_TASK DETAILS_. Look below for the line that has "Given: Click Cancelar". Set down the lines from there through the line that has "is (1099, 602).", exactly as written.

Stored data
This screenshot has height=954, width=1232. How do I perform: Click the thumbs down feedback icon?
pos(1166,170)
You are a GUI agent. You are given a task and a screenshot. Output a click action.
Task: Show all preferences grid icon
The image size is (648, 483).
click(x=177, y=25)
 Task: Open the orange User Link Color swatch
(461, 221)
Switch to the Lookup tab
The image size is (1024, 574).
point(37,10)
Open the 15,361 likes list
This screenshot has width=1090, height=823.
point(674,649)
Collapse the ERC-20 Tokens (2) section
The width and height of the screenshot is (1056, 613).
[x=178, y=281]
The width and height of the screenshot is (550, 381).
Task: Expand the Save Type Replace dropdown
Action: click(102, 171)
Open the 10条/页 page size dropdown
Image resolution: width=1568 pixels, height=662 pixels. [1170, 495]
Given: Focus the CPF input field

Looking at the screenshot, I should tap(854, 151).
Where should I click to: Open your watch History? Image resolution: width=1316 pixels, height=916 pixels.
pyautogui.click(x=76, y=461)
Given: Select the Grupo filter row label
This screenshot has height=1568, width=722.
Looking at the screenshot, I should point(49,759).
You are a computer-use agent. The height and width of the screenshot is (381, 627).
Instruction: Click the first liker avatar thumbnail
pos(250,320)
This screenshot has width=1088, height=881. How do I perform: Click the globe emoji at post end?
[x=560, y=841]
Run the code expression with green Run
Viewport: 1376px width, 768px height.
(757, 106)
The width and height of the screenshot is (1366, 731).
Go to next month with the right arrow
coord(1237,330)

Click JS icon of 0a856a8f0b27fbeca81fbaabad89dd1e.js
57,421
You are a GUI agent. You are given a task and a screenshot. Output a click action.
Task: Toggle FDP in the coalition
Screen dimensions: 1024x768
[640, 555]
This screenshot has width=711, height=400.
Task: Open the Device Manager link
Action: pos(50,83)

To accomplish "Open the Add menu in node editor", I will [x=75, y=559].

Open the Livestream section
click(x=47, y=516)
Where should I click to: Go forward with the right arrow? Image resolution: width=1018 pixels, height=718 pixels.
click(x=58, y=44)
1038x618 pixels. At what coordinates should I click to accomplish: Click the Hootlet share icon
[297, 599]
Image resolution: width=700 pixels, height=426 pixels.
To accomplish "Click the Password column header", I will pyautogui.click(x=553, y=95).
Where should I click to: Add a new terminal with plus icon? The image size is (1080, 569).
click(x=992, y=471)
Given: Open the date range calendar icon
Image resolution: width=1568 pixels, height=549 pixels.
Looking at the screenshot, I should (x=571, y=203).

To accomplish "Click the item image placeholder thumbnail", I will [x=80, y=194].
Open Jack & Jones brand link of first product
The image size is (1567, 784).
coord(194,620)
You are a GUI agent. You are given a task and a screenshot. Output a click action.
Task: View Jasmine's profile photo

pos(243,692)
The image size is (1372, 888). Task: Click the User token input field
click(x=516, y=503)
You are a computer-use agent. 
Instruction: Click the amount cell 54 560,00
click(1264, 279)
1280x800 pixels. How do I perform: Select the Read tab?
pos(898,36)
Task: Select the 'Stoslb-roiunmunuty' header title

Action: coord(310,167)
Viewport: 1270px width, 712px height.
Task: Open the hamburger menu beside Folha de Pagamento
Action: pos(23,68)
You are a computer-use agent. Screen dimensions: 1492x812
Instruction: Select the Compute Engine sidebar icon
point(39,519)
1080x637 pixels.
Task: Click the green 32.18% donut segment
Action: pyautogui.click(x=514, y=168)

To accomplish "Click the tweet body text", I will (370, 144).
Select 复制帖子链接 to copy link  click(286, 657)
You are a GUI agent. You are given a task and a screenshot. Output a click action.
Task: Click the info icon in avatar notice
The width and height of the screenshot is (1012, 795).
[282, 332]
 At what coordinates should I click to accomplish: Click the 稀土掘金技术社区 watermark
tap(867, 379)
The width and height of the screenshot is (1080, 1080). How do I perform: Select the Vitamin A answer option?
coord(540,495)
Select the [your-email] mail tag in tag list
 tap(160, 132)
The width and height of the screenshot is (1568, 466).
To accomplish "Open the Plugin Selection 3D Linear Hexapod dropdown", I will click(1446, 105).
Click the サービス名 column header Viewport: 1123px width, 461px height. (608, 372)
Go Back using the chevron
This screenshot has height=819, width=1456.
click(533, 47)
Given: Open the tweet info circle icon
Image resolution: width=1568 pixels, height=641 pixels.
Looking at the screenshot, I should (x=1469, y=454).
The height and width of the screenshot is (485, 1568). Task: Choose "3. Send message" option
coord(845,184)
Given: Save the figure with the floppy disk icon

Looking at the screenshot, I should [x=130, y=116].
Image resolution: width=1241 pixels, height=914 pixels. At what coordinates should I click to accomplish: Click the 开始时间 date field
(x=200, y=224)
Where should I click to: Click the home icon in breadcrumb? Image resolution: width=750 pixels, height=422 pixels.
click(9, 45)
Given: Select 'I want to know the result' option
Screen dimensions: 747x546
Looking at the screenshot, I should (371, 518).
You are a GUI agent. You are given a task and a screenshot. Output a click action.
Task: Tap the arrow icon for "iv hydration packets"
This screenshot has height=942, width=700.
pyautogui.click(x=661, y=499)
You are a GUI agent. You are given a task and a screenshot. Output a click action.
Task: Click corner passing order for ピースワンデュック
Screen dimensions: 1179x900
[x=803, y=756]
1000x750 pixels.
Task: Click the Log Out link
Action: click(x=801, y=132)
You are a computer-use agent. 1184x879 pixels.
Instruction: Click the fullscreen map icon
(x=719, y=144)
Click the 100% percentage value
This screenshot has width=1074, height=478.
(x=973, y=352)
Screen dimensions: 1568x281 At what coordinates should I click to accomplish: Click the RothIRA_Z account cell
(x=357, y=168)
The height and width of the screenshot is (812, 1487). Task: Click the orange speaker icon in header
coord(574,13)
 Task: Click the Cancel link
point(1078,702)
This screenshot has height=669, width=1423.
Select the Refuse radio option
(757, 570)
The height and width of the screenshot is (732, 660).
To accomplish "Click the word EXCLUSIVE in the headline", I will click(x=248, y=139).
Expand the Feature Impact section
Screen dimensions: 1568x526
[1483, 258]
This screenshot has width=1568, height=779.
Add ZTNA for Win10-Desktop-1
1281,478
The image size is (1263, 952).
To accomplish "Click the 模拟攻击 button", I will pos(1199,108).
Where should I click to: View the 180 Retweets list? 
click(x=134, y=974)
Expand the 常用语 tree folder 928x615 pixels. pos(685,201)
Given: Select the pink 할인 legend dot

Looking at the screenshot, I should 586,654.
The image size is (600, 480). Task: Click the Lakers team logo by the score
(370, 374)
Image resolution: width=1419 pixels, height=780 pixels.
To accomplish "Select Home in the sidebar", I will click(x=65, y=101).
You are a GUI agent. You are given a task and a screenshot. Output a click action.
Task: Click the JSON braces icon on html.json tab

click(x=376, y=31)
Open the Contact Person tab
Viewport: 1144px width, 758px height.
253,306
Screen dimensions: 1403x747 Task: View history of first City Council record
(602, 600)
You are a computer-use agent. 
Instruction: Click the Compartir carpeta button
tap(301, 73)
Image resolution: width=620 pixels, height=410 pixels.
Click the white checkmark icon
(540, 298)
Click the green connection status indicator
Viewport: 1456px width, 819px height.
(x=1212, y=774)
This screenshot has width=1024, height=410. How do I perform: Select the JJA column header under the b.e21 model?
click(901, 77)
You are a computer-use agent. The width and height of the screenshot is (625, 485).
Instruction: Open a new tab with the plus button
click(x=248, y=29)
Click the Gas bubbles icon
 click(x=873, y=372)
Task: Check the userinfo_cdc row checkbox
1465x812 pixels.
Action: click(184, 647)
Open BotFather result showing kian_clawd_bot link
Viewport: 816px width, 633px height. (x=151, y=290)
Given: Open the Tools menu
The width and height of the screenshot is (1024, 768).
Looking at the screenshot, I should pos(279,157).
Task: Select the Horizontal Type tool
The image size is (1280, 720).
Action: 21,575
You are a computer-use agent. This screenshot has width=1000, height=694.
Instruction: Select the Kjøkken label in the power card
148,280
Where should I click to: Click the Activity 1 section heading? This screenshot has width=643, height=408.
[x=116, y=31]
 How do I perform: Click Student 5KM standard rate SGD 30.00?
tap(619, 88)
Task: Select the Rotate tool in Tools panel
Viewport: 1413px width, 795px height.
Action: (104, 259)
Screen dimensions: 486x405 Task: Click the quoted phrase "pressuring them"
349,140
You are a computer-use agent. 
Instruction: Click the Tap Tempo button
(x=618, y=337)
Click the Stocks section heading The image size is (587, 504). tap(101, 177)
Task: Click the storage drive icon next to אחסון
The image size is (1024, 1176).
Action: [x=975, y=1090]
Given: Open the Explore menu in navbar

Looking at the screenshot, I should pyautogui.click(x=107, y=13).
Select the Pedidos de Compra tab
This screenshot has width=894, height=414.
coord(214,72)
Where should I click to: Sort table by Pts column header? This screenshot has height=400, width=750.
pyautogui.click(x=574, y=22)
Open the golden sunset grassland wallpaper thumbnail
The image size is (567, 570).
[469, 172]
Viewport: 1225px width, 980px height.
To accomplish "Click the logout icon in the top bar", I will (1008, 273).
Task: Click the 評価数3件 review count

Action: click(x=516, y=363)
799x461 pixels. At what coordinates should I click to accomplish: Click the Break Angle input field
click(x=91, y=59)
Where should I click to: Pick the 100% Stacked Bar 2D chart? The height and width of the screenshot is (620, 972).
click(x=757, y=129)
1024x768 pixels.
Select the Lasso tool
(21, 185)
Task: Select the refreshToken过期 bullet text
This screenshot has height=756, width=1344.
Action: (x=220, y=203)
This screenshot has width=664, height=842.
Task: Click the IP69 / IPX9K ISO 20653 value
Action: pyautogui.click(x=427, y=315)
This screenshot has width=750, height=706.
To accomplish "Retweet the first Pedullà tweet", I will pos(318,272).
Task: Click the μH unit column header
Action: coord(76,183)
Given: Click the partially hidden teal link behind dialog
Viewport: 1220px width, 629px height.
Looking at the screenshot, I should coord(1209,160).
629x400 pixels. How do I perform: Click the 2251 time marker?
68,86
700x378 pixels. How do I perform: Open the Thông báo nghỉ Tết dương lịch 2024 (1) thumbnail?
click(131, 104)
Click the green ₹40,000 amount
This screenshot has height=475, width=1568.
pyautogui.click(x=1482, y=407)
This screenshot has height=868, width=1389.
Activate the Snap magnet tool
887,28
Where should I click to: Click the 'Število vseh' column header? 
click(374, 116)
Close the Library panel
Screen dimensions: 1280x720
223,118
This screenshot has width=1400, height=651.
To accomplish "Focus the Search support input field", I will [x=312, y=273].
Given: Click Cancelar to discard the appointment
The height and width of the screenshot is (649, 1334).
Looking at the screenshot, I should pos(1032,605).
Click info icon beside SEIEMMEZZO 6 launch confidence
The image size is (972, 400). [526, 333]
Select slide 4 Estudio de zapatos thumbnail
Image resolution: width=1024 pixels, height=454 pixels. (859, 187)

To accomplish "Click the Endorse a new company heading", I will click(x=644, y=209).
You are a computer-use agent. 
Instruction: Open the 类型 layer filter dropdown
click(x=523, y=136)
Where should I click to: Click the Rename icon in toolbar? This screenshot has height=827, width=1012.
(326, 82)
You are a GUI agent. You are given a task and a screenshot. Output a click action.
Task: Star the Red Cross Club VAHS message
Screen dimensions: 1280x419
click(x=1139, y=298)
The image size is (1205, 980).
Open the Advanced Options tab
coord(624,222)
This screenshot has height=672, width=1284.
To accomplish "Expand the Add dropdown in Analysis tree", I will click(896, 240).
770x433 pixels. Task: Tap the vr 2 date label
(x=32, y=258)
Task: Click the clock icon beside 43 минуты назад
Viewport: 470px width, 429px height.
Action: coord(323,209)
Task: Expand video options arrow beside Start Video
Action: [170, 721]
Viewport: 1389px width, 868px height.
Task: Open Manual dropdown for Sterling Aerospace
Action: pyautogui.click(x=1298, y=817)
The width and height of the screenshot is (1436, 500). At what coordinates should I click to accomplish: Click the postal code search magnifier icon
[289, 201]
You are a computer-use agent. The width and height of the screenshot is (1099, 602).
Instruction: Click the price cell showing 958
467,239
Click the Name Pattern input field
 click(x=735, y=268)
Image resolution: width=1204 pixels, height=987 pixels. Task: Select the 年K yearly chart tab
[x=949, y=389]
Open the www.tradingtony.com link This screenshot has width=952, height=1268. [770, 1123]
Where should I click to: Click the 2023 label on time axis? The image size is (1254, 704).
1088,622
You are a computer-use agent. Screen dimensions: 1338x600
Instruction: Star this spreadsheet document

_YOUR RESPONSE_.
Given: Click Cancelar to discard the appointment
The height and width of the screenshot is (649, 1334).
Looking at the screenshot, I should pos(1032,605).
Click info icon beside SEIEMMEZZO 6 launch confidence
The image size is (972, 400). [526, 333]
Select slide 4 Estudio de zapatos thumbnail
Image resolution: width=1024 pixels, height=454 pixels. (859, 187)

To accomplish "Click the Endorse a new company heading", I will click(x=644, y=209).
You are a computer-use agent. 
Instruction: Open the 类型 layer filter dropdown
click(x=523, y=136)
Where should I click to: Click the Rename icon in toolbar? This screenshot has height=827, width=1012.
(326, 82)
You are a GUI agent. You are given a task and a screenshot. Output a click action.
Task: Star the Red Cross Club VAHS message
Screen dimensions: 1280x419
click(x=1139, y=298)
The image size is (1205, 980).
Open the Advanced Options tab
coord(624,222)
This screenshot has height=672, width=1284.
To accomplish "Expand the Add dropdown in Analysis tree", I will click(896, 240).
770x433 pixels. Task: Tap the vr 2 date label
(x=32, y=258)
Task: Click the clock icon beside 43 минуты назад
Viewport: 470px width, 429px height.
Action: coord(323,209)
Task: Expand video options arrow beside Start Video
Action: [170, 721]
Viewport: 1389px width, 868px height.
Task: Open Manual dropdown for Sterling Aerospace
Action: pyautogui.click(x=1298, y=817)
The width and height of the screenshot is (1436, 500). At what coordinates should I click to accomplish: Click the postal code search magnifier icon
[289, 201]
You are a computer-use agent. The width and height of the screenshot is (1099, 602).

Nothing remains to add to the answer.